--- LISTED ENTRIES Enclosed Below ---
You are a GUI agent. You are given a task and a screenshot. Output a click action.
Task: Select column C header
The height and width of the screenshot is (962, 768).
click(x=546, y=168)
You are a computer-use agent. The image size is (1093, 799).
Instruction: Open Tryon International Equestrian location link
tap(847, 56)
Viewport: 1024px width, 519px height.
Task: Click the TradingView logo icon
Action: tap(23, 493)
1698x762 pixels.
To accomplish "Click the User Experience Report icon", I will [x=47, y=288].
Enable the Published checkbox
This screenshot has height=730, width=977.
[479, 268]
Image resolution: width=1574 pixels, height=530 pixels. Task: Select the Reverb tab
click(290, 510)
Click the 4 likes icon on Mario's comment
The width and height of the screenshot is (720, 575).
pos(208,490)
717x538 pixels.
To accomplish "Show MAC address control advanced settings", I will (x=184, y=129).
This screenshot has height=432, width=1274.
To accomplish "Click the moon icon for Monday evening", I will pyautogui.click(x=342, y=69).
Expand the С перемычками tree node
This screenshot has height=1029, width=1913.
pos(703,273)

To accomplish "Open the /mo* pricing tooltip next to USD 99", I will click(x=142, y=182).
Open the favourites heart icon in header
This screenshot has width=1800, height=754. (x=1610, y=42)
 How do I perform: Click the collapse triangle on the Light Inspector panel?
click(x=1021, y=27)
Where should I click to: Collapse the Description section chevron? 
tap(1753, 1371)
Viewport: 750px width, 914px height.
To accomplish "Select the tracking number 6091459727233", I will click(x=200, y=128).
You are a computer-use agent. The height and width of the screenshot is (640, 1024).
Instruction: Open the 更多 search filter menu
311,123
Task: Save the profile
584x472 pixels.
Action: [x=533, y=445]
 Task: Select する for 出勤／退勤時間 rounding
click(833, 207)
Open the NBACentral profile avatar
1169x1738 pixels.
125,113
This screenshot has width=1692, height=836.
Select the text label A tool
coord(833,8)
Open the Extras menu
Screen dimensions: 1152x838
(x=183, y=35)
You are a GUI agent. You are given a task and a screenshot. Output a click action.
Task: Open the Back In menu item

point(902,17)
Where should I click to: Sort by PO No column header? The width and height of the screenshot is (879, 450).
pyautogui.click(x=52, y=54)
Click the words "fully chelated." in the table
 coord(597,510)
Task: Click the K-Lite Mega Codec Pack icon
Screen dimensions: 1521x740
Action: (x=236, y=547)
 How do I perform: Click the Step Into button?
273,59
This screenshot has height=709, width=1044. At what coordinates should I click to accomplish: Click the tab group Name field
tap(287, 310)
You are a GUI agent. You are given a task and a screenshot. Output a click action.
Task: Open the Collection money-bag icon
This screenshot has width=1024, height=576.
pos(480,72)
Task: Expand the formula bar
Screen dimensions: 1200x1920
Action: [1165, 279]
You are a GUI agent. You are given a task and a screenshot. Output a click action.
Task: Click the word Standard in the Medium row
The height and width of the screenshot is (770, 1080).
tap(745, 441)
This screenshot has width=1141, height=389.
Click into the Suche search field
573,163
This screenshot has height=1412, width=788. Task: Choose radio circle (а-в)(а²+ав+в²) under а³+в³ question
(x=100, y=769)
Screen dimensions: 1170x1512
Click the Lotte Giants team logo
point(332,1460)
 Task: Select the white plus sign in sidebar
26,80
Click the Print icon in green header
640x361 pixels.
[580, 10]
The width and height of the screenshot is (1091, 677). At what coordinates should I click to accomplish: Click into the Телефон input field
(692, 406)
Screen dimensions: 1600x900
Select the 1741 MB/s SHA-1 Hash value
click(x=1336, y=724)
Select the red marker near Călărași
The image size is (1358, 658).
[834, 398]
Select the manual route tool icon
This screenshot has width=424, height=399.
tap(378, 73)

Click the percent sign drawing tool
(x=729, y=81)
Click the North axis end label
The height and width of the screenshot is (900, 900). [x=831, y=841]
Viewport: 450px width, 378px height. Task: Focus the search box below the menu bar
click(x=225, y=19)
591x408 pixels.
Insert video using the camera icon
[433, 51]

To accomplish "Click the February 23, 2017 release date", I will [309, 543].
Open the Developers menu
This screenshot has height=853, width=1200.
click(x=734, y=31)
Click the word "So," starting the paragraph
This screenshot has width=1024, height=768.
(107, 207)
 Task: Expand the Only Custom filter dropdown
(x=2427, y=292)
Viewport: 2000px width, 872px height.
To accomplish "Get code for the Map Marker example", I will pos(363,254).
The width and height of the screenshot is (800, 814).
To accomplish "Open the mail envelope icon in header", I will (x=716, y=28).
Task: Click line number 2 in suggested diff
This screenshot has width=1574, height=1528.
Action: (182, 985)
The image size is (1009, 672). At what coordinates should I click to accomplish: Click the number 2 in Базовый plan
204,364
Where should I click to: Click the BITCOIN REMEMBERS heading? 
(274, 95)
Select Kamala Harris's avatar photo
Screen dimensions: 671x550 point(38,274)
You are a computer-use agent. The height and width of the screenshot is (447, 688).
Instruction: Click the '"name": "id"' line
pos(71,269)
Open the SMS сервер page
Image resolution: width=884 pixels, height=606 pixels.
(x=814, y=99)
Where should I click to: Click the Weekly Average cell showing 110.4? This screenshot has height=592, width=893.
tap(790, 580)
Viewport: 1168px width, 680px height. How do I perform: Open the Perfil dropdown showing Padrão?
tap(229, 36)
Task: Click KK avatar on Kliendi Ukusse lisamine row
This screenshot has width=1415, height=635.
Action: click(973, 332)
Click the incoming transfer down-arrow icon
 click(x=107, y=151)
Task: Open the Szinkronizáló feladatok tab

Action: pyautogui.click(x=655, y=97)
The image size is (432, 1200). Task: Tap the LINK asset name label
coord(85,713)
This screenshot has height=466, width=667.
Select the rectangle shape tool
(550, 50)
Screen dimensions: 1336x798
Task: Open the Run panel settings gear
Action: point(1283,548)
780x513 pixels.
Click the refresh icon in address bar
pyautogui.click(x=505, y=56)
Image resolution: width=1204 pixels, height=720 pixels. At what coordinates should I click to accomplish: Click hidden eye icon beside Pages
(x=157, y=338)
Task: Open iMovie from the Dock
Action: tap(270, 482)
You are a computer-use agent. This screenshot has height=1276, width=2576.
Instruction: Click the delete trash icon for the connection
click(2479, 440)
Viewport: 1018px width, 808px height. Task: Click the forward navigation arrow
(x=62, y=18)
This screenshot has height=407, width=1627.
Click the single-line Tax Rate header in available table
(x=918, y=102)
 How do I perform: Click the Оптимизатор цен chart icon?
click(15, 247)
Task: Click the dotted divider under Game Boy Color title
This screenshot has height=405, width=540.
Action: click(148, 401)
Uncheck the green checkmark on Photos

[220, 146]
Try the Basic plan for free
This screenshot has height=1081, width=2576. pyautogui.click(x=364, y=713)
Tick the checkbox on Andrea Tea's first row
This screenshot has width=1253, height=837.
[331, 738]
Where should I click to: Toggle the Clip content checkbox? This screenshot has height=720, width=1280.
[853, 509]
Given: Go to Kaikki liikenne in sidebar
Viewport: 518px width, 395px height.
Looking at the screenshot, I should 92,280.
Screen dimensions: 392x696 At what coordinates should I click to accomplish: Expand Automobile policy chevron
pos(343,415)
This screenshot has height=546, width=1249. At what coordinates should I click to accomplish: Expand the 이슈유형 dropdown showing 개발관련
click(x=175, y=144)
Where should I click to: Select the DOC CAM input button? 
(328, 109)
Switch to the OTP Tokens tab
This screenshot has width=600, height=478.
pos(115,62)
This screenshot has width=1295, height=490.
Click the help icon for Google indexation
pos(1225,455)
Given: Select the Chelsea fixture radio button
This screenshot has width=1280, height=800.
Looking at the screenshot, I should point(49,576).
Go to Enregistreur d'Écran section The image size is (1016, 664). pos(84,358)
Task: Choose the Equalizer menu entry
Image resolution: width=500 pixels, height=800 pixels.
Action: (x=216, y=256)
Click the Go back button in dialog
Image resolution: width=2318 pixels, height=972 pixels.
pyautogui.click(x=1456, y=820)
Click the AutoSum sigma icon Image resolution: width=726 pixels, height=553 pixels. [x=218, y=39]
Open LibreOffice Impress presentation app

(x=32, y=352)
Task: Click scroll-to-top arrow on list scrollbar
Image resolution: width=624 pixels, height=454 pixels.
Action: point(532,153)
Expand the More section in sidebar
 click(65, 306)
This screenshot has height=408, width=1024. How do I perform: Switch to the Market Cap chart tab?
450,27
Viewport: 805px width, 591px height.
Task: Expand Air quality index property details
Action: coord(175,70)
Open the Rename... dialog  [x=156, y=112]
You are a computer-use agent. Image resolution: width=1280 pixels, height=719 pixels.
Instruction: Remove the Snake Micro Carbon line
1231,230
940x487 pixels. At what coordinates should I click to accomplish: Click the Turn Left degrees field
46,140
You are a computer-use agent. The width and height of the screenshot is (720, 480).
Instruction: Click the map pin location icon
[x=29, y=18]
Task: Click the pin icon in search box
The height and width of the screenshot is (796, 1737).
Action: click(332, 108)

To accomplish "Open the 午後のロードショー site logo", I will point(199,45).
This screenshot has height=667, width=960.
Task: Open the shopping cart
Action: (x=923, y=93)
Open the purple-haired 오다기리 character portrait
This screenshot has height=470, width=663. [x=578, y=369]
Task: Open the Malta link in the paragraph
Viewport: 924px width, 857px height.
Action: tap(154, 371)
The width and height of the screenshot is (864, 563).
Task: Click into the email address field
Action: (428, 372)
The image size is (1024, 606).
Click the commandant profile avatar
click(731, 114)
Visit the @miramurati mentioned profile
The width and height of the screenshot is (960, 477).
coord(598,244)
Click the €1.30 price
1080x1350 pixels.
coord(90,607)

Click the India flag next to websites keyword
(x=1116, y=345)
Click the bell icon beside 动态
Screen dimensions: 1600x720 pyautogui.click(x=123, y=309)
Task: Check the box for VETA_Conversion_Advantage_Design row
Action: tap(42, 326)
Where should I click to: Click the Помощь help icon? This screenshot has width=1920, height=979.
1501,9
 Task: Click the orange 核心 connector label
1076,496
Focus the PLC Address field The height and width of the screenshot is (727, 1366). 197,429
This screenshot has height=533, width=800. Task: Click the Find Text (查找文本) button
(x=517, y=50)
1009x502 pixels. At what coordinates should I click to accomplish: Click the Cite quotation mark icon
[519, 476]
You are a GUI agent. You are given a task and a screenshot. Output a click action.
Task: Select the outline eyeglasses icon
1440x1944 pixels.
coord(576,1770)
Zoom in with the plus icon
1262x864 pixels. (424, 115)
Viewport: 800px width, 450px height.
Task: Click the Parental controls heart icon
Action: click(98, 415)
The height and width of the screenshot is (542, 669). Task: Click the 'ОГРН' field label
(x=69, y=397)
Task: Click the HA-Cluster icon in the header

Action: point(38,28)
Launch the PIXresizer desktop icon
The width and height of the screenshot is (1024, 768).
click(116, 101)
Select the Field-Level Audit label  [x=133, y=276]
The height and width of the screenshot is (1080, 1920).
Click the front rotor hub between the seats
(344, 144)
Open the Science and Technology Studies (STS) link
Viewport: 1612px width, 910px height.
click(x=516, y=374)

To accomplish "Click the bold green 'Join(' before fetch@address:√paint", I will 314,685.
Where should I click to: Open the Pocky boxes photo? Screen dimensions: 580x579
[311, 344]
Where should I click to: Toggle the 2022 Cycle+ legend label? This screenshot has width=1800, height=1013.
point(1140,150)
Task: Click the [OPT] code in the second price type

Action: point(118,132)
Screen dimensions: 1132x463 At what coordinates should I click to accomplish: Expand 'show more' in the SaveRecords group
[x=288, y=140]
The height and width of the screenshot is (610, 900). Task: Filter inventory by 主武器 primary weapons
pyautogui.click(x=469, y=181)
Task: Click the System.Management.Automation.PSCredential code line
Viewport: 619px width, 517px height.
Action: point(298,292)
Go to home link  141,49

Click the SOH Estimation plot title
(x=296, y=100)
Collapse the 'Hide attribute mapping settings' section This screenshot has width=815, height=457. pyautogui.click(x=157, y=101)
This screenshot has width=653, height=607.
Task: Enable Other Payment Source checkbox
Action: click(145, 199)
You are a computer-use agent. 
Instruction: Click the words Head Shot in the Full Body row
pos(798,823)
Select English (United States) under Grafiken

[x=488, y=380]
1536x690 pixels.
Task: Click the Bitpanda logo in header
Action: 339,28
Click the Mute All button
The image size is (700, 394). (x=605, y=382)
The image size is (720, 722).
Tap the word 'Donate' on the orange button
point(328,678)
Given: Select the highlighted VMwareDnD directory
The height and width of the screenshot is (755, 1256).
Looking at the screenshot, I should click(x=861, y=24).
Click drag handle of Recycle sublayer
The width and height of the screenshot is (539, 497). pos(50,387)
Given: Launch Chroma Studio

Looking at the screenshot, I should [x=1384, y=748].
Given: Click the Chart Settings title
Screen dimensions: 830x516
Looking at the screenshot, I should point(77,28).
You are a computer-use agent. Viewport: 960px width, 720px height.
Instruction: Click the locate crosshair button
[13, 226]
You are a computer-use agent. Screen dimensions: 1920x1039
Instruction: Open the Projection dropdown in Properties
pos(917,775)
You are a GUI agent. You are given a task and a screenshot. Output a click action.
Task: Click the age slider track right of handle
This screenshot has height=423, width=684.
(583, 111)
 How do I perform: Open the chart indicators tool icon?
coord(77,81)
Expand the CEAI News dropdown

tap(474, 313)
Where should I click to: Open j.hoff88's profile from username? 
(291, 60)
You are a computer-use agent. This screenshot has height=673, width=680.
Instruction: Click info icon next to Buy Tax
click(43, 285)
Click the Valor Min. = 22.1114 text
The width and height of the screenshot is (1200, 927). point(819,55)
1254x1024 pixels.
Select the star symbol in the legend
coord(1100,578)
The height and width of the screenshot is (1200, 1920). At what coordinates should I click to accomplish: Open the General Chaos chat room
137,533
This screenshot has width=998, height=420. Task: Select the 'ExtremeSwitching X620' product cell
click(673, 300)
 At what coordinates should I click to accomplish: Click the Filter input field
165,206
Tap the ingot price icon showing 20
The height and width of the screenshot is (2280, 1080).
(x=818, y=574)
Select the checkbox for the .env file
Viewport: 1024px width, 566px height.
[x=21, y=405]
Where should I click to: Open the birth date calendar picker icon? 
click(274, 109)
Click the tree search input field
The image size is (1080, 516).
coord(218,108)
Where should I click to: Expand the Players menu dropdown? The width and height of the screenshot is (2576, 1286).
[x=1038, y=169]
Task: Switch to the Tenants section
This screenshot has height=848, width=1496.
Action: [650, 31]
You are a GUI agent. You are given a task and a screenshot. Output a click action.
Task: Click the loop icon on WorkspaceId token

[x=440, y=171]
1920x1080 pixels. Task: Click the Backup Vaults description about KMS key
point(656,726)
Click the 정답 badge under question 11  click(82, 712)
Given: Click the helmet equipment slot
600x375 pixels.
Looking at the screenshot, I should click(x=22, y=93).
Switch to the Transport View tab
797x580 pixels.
--- End of Enclosed LISTED ENTRIES ---
▸ BRIEF: Exact duplication is required for the lines above, from the line that contains "Open the favourites heart icon in header" to the line that contains "This screenshot has width=1692, height=836.", inclusive; omit all others.

▸ ANSWER BOX:
Open the favourites heart icon in header
This screenshot has width=1800, height=754. (x=1610, y=42)
 How do I perform: Click the collapse triangle on the Light Inspector panel?
click(x=1021, y=27)
Where should I click to: Collapse the Description section chevron? 
tap(1753, 1371)
Viewport: 750px width, 914px height.
To accomplish "Select the tracking number 6091459727233", I will click(x=200, y=128).
You are a computer-use agent. The height and width of the screenshot is (640, 1024).
Instruction: Open the 更多 search filter menu
311,123
Task: Save the profile
584x472 pixels.
Action: [x=533, y=445]
 Task: Select する for 出勤／退勤時間 rounding
click(833, 207)
Open the NBACentral profile avatar
1169x1738 pixels.
125,113
This screenshot has width=1692, height=836.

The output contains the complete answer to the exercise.